Mahon ran for and graduated from La Habra High School in La Habra, California and walked on as a freshman at Oregon where he earned All-American honors.

Mahon later attended Villanova University as an undergraduate, where he also was an All-American runner. Mahon ran a 2:13:02 in the Chicago Marathon in 1997, and won the U.S. 20 k Championships. He qualified for the Olympic Trials in both the marathon and 10,000 m, but was unable to qualify for the Olympics.

In 1998, Mahon married runner Jen Rhines, who also competed for Villanova.
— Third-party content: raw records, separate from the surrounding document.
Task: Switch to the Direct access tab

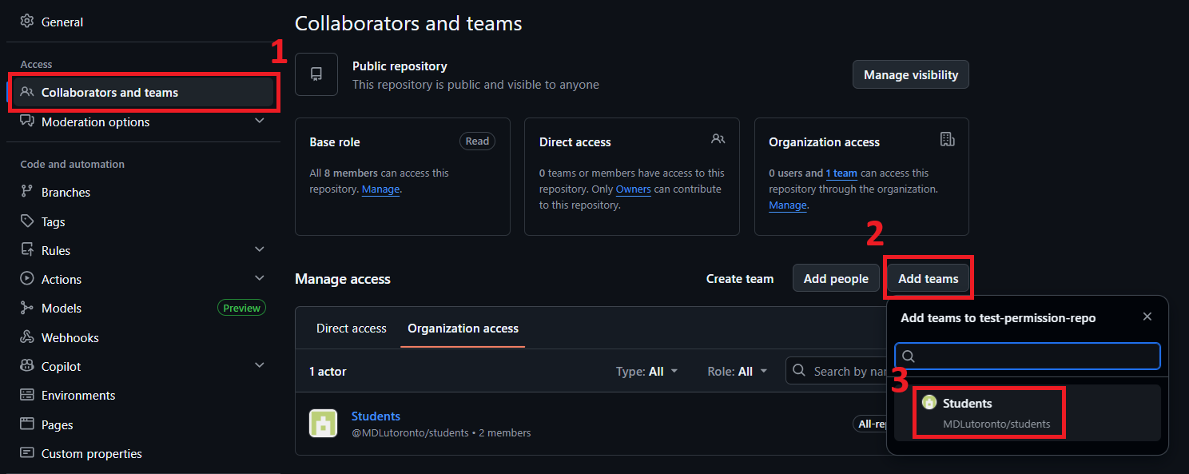Action: pyautogui.click(x=351, y=328)
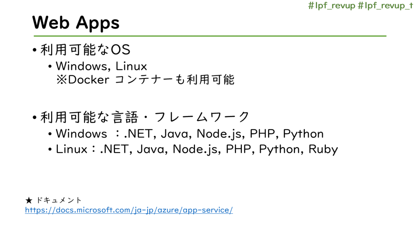Click the star symbol before ドキュメント

tap(29, 200)
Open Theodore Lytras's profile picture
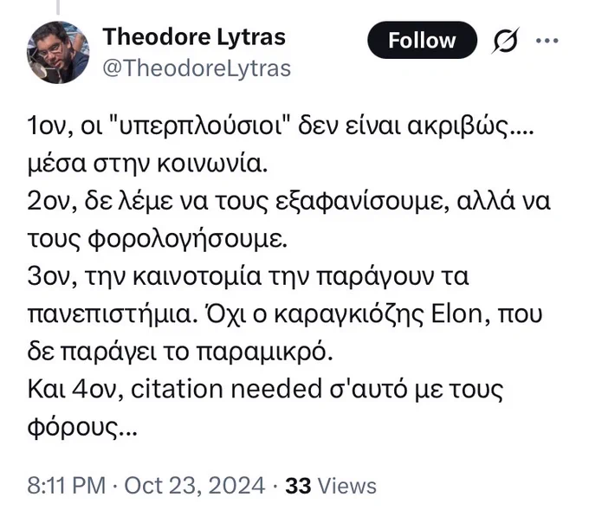589x517 pixels. pyautogui.click(x=58, y=52)
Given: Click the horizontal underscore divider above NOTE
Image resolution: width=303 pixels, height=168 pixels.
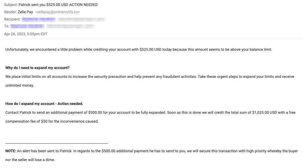Looking at the screenshot, I should (x=56, y=143).
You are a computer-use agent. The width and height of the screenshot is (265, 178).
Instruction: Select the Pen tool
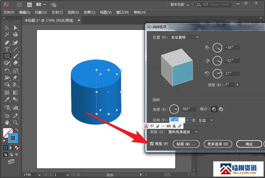7,43
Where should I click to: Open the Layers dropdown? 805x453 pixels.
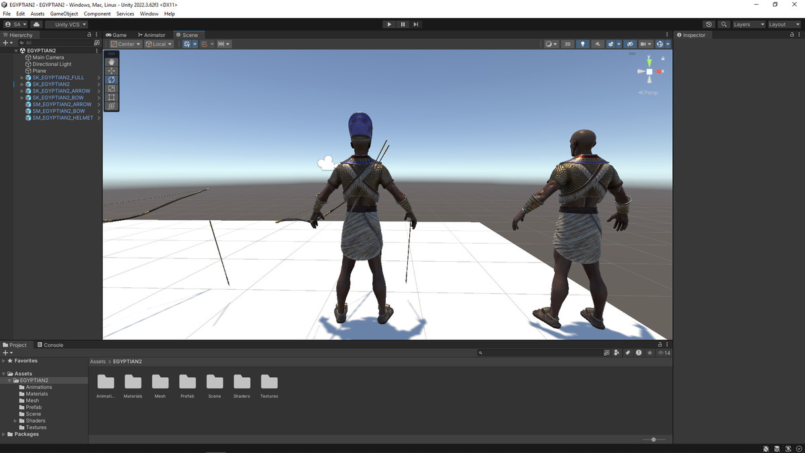[748, 24]
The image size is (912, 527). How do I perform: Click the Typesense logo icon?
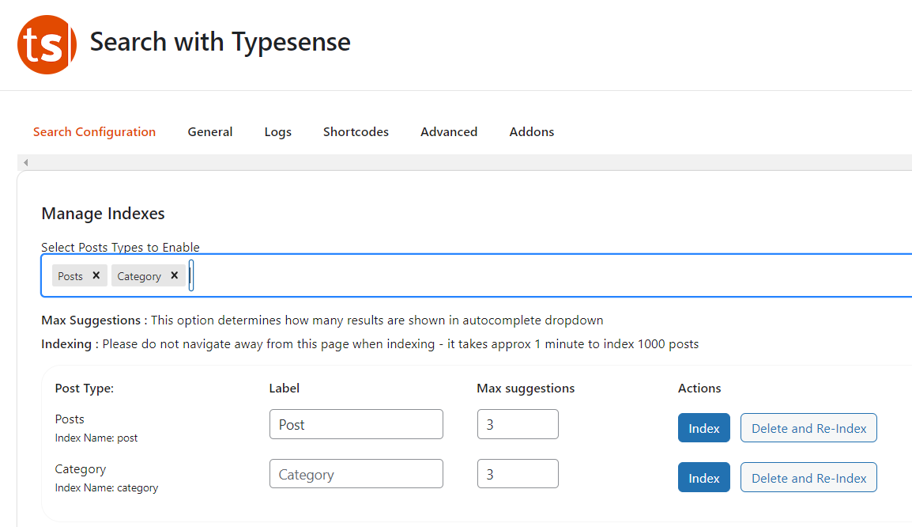[46, 45]
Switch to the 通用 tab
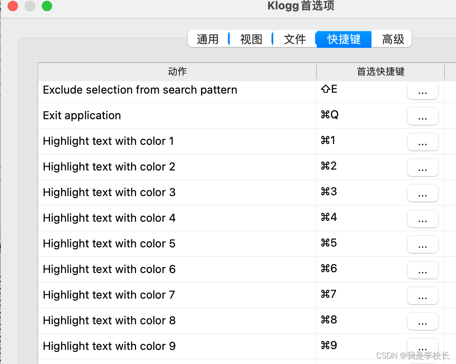This screenshot has width=456, height=364. click(208, 39)
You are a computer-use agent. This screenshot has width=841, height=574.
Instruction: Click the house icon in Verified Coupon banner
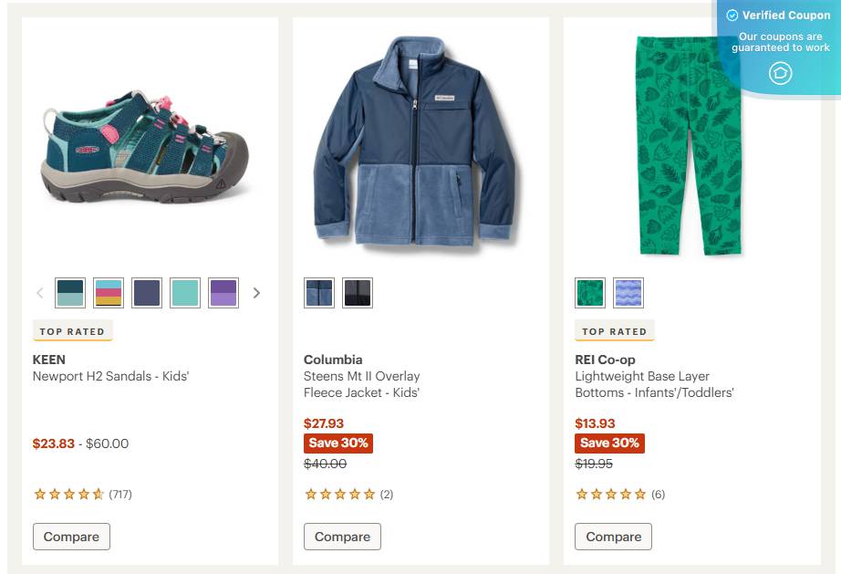tap(781, 73)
They moved to Mammoth Lakes, California to train, where Mahon later became a coach for Team Running USA, now known as the Mammoth Track Club.

In 2012, Mahon moved to the UK to be the head coach of the distance runners at British Athletics.

After only a year with British Athletics, Mahon returned to the states accepting a position as the head coach of the Boston Athletics Association’s High Performance Team.

In 2015 Mahon was selected by the IAAF to be the women’s middle and long distance coach for Team USA at the 2015 IAAF World Championships.

After 4 years with the BAA, Mahon moved to San Diego, California and started the Golden Coast Track Club (formerly known as the Mission Athletic Club) where he continues to coach some of the best long and middle distance runners including olympians Chris O’Hare, Lynsey Sharp and Andrew Butchart, along with other notable runners like Nikki Hiltz, Mac Fleet, Sarah Pagano, Christian Harrison, and Heidi See .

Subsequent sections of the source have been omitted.